Avant de terminer, j’aimerais parler brièvement de la scène internationale, sur laquelle l’OTC s’emploie à promouvoir un ensemble commun de principes d’accessibilité pour le transport aérien. Les avions traversent souvent les frontières, de sorte qu’un consensus mondial sur la façon de les rendre plus accessibles profitera à la fois aux voyageurs ayant des besoins différents – qui subiront moins d’écarts dans les niveaux de services et de mauvaises surprises à bord des avions dans différents pays – et aux compagnies aériennes – qui n’auront pas à se conformer à des régimes qui diffèrent grandement d’un pays à l’autre.

L’Organisation de l’aviation civile internationale, l’OACI, dont le siège est à Montréal, est l’endroit où un tel consensus peut être établi.

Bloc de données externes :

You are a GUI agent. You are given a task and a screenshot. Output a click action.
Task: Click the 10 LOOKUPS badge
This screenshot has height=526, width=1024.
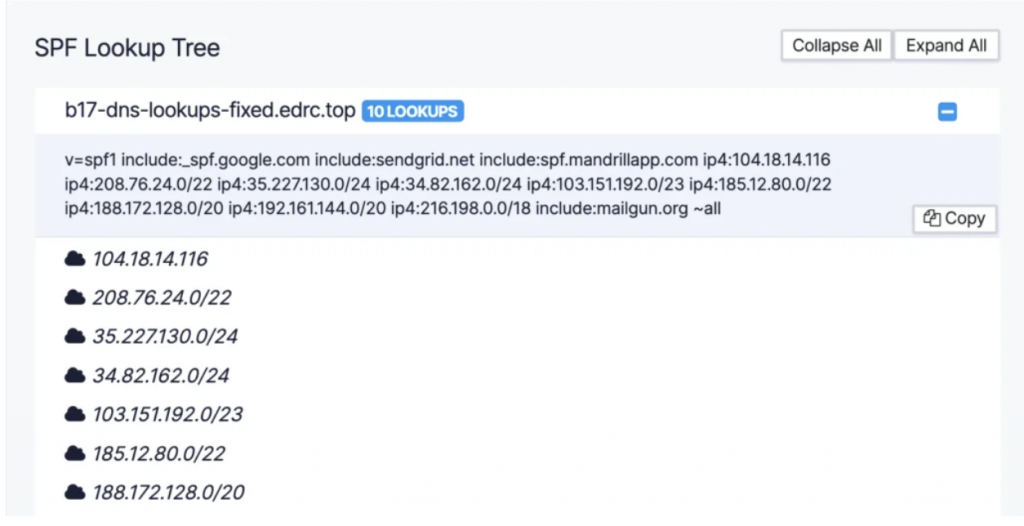(x=413, y=112)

Et la tribune qui permettra de le ratifier est l'assemblée générale de l'OACI, qui a lieu tous les trois ans. Bien que les discussions multilatérales soient toujours longues, nous pourrons sans doute, avec un peu d’effort et de bonne volonté, convenir d'une déclaration sur les principes d’accessibilité à l’Assemblée générale de 2019 de l’OACI.

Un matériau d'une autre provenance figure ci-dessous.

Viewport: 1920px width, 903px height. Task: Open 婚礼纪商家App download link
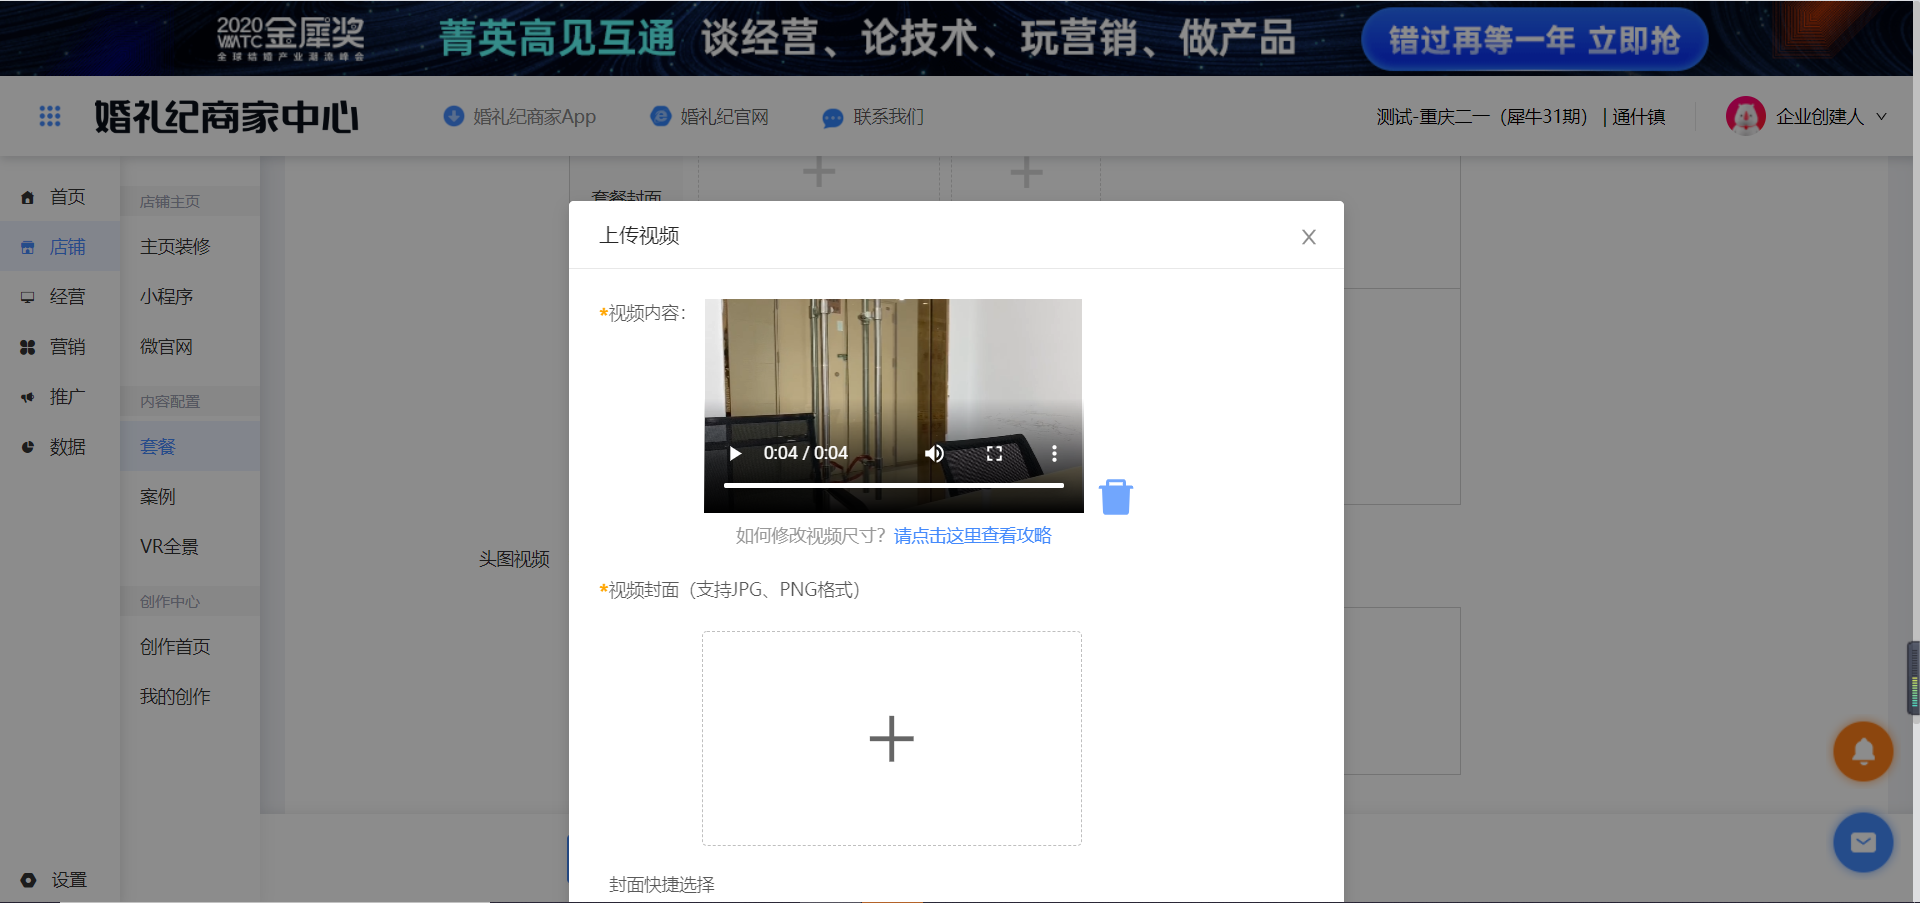(520, 117)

Parallèlement, l’OTC s’emploie à faciliter les interventions transfrontalières axées sur la collaboration pour relever les défis liés à l’entreposage et au transport des fauteuils roulants et d’autres aides à la mobilité à bord des aéronefs – défis qui prennent de l’ampleur et qui sont plus complexes sur le plan technologique. Les 12 et 13 juin, nous tiendrons à Toronto un forum qui réunira des groupes de défense des droits des personnes handicapées, des compagnies aériennes, des constructeurs d’aéronefs, des fabricants de fauteuils roulants, des organismes de réglementation et des experts du Canada et d’ailleurs pour commencer à chercher des solutions qui permettront aux personnes qui comptent sur ces aides de voyager par avion. 

Conclusion

En conclusion, j’aimerais citer un dicton qui a été attribué à la fois à Mark Twain, à Satchel Paige et à Jack Benny : selon le premier, le deuxième ou peut-être les trois, l’« âge est une question de domination de la matière par l'esprit : si ça ne vous dérange pas, c’est que ça n'a pas d'importance ».

Cet aphorisme est rempli de sagesse. Nous savons tous qu’une attitude positive peut faire toute la différence. Comme l'a fait remarquer Helen Keller – et ici, il n'y a aucun doute quant à la source de la citation – « aucun pessimiste n'a jamais découvert le secret des étoiles, navigué jusqu’à des terres inconnues, ou ouvert une nouvelle voie pour l'esprit humain ».

Cela dit, une attitude positive est une condition essentielle, mais elle ne suffit pas pour réussir. Pour améliorer les choses, il faut également prendre des mesures concrètes.

Un mélange d’optimisme, de but précis et de concentration sur l’action concrète compose la stratégie en plusieurs volets de l’OTC qui vise à assurer des services de transport accessibles pour tous, des aînés malentendants qui veulent voler vers de nouvelles aventures, aux voyageurs en fauteuil roulant qui veulent prendre le train pour voir leurs petits-enfants, en passant par les familles multigénérationnelles qui veulent monter à bord d’un navire de croisière pour célébrer une occasion spéciale. 

L’objectif explicite, mais ambitieux de l’OTC consiste à rendre le réseau national de transport du Canada le plus accessible au monde. 

Comme il existe depuis 114 ans, l’OTC est en soi un exemple de longévité. En misant sur notre expérience en tant que plus ancien tribunal spécialisé indépendant et organisme de réglementation au Canada, nous contribuerons à concrétiser cette vision.

Je vous remercie de votre attention.

"Nous faisons progresser l’accessibilité universelle en étant proactifs plutôt que réactifs, en étant engagés plutôt qu’indifférents, et novateurs plutôt que conservateurs."